[Listed records]

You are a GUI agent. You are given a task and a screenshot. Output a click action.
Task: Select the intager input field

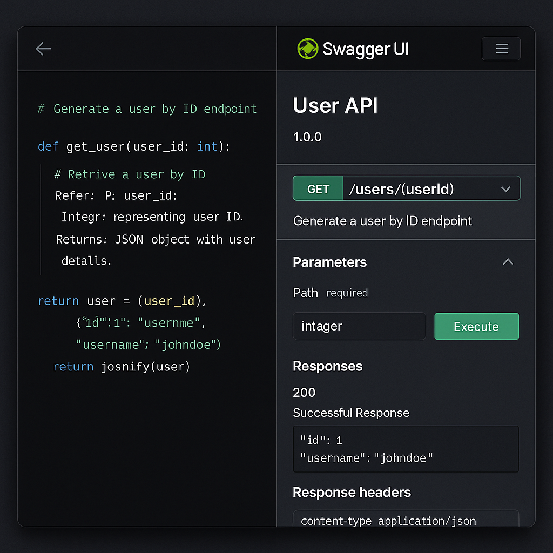pos(359,326)
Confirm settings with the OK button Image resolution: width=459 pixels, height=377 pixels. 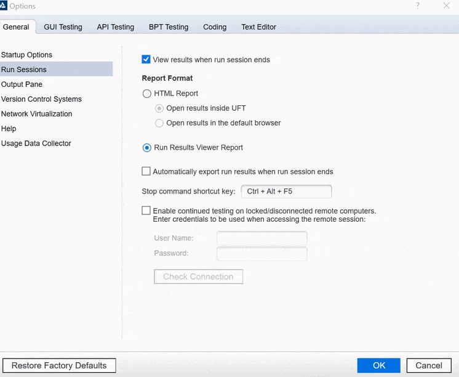pyautogui.click(x=378, y=365)
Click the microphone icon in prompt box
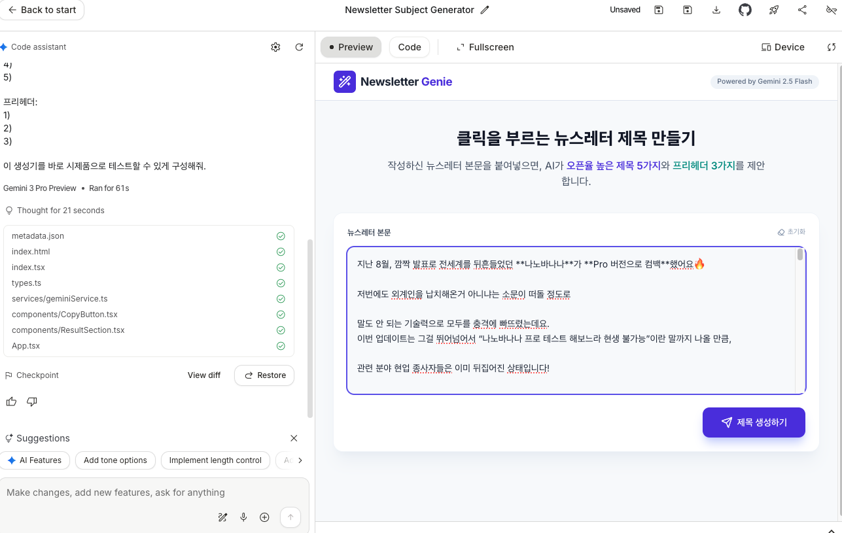 pyautogui.click(x=243, y=517)
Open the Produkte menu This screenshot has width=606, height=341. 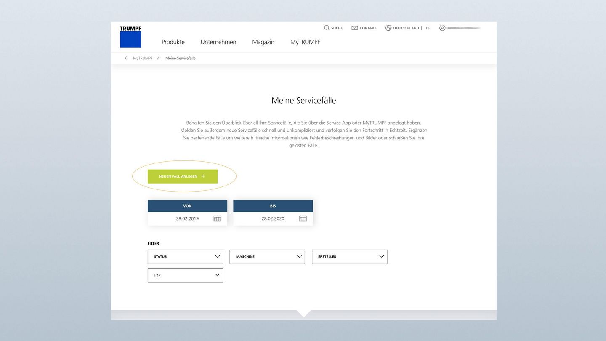(173, 42)
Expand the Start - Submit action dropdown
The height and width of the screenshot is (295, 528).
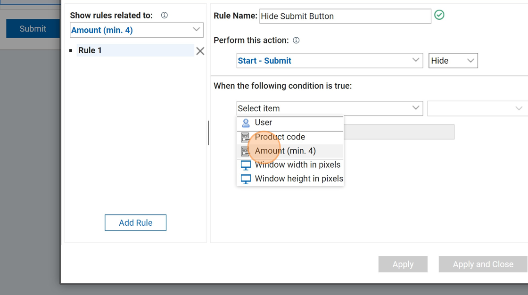329,60
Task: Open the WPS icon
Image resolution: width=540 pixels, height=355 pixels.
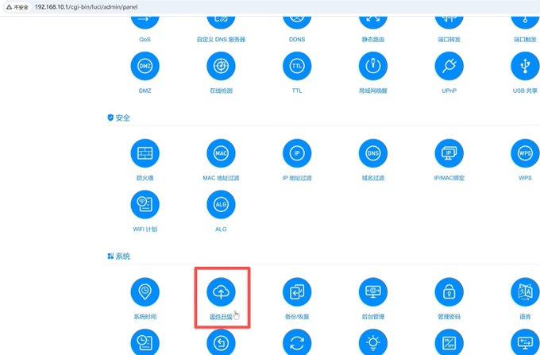Action: click(524, 152)
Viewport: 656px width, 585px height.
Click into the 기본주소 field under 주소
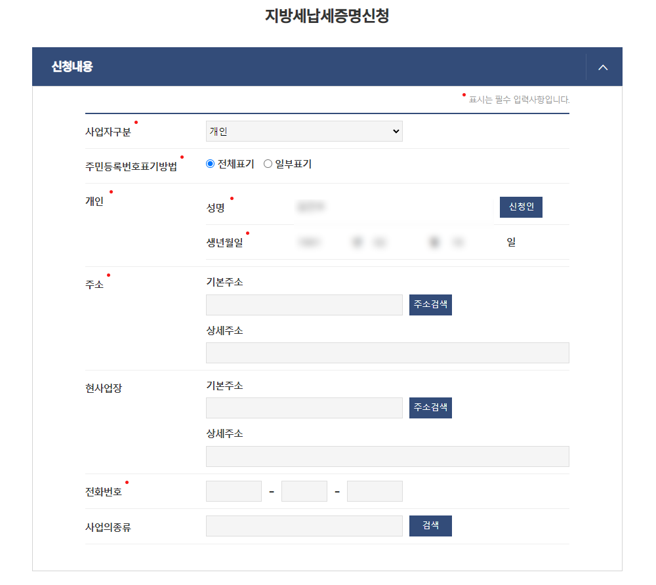point(304,304)
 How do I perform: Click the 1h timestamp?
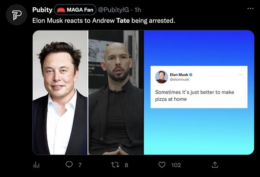138,10
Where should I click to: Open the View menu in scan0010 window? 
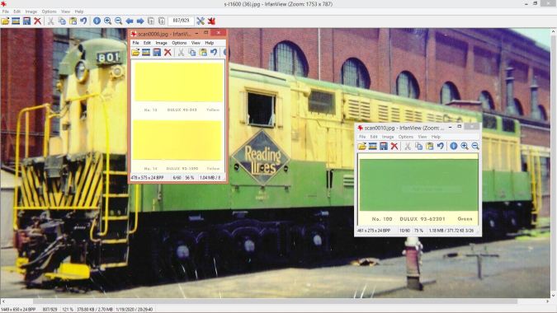pyautogui.click(x=422, y=137)
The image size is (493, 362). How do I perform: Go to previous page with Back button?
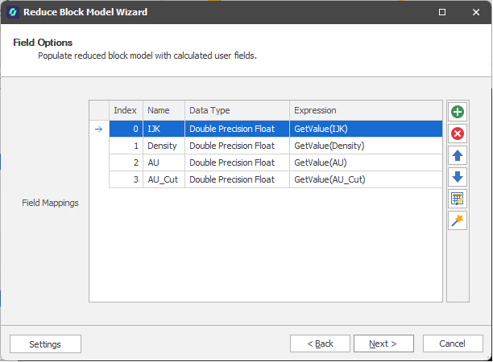point(320,343)
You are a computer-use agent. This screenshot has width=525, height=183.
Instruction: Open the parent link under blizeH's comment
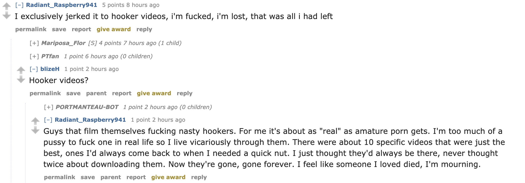[96, 93]
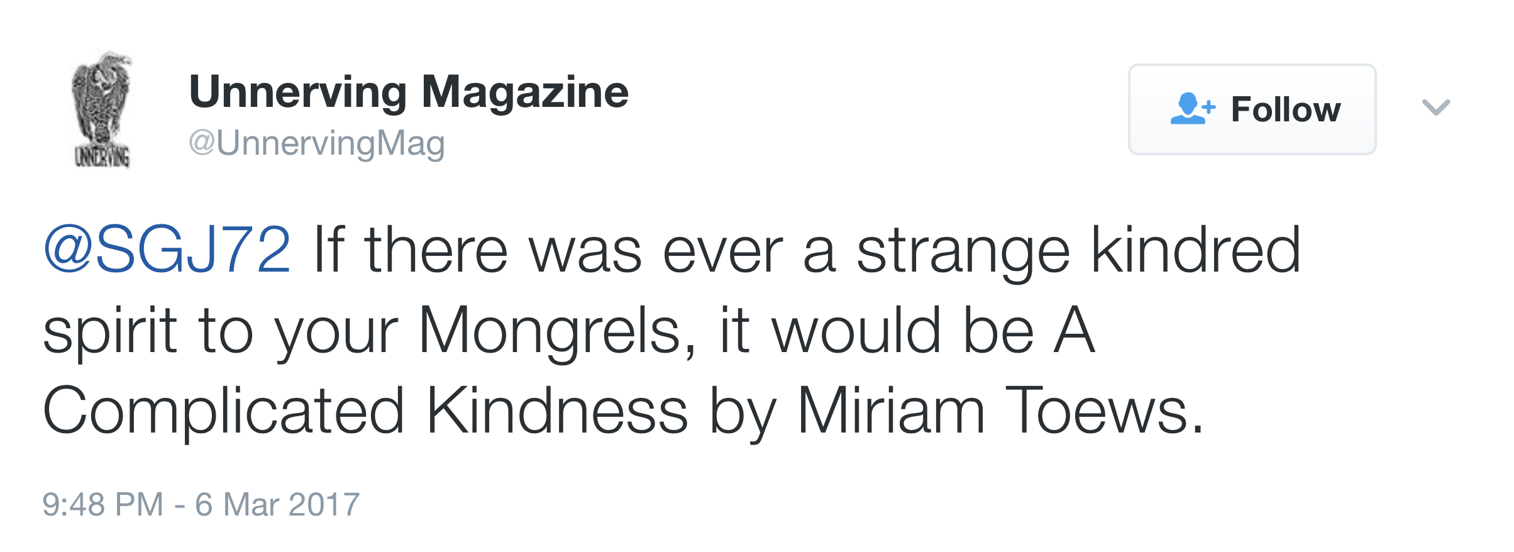Open the @SGJ72 mention link
1514x552 pixels.
click(167, 250)
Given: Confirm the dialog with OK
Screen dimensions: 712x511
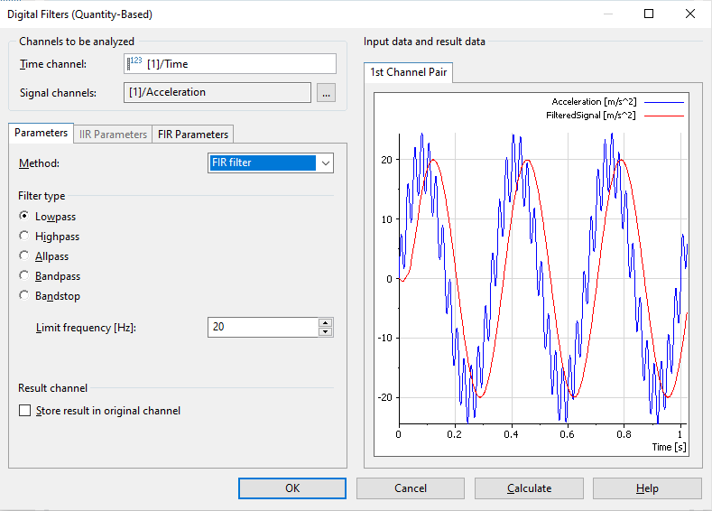Looking at the screenshot, I should (x=292, y=488).
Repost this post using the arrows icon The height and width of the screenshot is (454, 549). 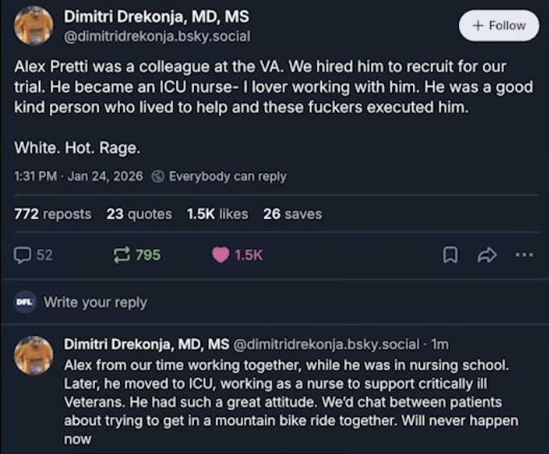tap(122, 255)
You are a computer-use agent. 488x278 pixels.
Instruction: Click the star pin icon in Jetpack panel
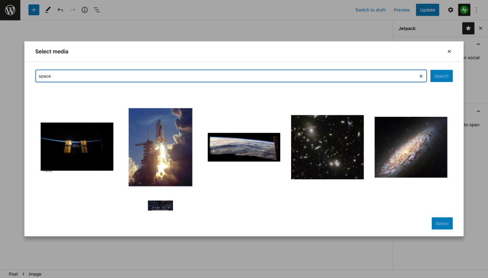pos(468,29)

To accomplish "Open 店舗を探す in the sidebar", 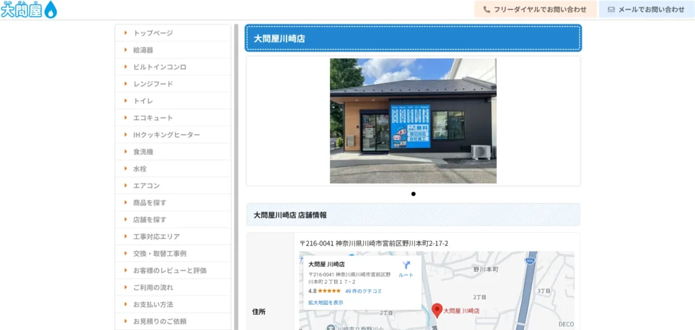I will coord(149,219).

[/Listed records]

-- Task statement --
Find the word "computer" in the entries above. Copy every line that has it.

-- Solution for this problem --
You are a computer-use agent. This screenshot has width=525, height=183.
You are a computer-use agent. 488x278 pixels.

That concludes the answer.